When conducting linear regression in R, I am trying to understand how certain p-values are calculated and what they represent. So far this is my understanding:

The p-values from summary() correspond to t-tests of the marginal impact of the variables in question, *given all the other variables are already included*. This uses Type III sum of squares.

The anova() function instead uses F-tests, which are sequential testing using the Type I sum of squares. For example, if we have the following output:

```
Analysis of Variance Table
Response: soma
Df Sum Sq Mean Sq F value Pr(>F)
ht2 1 0.071 0.0710 0.1289 0.72073
wt2 1 4.635 4.6349 8.4196 0.00504 **
ht9 1 3.779 3.7792 6.8651 0.01090 *
Residuals 66 36.333 0.5505
---
```

The p-values are testing the significance of ht2 *in the presence of the intercept only*, of wt2 in the presence of *only the intercept and ht2*, and of ht9 in the presence of *the intercept, ht2, and wt2*.

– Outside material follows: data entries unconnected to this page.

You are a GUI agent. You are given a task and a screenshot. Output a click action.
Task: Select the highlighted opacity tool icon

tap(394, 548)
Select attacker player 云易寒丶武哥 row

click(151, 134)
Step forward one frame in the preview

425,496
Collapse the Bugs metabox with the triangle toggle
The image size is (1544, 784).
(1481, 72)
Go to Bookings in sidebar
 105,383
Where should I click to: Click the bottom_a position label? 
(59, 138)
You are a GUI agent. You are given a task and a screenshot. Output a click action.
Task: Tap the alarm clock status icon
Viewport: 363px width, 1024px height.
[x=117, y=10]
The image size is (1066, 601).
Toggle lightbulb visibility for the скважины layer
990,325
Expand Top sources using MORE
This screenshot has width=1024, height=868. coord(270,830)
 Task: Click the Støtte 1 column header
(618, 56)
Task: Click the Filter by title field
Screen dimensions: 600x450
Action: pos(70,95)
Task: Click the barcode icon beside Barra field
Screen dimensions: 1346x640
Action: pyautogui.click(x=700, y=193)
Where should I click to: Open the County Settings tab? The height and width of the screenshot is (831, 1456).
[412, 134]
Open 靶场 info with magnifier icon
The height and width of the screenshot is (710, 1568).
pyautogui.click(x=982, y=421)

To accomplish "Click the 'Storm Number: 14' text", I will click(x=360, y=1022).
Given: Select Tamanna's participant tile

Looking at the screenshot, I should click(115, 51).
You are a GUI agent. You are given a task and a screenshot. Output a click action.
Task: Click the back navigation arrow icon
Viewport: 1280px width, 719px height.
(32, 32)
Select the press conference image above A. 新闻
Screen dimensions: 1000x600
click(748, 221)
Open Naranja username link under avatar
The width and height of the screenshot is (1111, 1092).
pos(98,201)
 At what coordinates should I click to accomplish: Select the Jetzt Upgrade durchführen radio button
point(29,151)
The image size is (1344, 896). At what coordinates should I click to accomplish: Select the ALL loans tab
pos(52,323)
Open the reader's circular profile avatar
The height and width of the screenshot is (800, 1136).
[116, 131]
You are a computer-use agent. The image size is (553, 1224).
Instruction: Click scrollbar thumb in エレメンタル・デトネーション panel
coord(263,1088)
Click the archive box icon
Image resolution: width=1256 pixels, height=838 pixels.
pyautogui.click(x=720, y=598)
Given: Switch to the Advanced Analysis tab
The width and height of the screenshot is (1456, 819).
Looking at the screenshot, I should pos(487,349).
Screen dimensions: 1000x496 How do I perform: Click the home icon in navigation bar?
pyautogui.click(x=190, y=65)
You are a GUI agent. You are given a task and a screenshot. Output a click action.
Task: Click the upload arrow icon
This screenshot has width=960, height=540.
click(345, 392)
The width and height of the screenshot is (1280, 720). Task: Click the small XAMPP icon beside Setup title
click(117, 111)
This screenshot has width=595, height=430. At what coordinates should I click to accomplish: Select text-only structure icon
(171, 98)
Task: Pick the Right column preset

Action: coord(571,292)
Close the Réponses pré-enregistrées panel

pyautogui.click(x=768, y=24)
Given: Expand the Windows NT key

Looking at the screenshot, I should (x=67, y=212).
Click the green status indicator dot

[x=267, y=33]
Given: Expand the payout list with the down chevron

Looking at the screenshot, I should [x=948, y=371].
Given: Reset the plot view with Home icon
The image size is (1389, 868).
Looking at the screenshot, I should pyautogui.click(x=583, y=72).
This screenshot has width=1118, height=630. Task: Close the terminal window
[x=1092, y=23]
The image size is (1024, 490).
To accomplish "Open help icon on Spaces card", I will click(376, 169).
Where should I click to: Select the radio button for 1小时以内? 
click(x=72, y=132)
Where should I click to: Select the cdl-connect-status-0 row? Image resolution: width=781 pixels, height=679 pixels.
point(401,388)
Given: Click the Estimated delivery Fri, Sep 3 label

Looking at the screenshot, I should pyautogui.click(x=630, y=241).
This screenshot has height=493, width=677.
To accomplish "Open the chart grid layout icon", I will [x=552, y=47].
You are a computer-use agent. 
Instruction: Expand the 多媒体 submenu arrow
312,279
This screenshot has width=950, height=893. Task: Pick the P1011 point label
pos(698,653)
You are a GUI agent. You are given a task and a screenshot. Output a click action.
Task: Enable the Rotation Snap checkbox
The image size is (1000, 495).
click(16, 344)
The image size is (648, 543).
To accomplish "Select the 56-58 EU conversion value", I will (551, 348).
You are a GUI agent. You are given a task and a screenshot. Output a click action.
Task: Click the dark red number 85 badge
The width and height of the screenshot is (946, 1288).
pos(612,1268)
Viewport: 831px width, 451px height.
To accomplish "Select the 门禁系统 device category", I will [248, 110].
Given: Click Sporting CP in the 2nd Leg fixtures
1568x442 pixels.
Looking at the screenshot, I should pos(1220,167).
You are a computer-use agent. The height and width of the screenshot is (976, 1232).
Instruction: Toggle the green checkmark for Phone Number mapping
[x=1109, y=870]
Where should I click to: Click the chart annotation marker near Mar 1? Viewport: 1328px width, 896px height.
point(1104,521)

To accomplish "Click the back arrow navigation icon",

Is this understanding correct? And if it is, then why do the p-values change when we add additional variables? For example:

```
Analysis of Variance Table
Response: soma
Df Sum Sq Mean Sq F value Pr(>F)
ht2 1 0.0710 0.0710 0.2072 0.6504835
wt2 1 4.6349 4.6349 13.5353 0.0004772 ***
ht9 1 3.7792 3.7792 11.0363 0.0014695 **
wt9 1 14.0746 14.0746 41.1018 1.878e-08 ***
Residuals 65 22.2581 0.3424
---
```

Adding the wt9 variable decreased the p-value for ht2. But if this is just testing the significance of ht2 in the presence of nothing but the intercept, shouldn’t the p-value be identical?

Thanks in advance for any clarifications!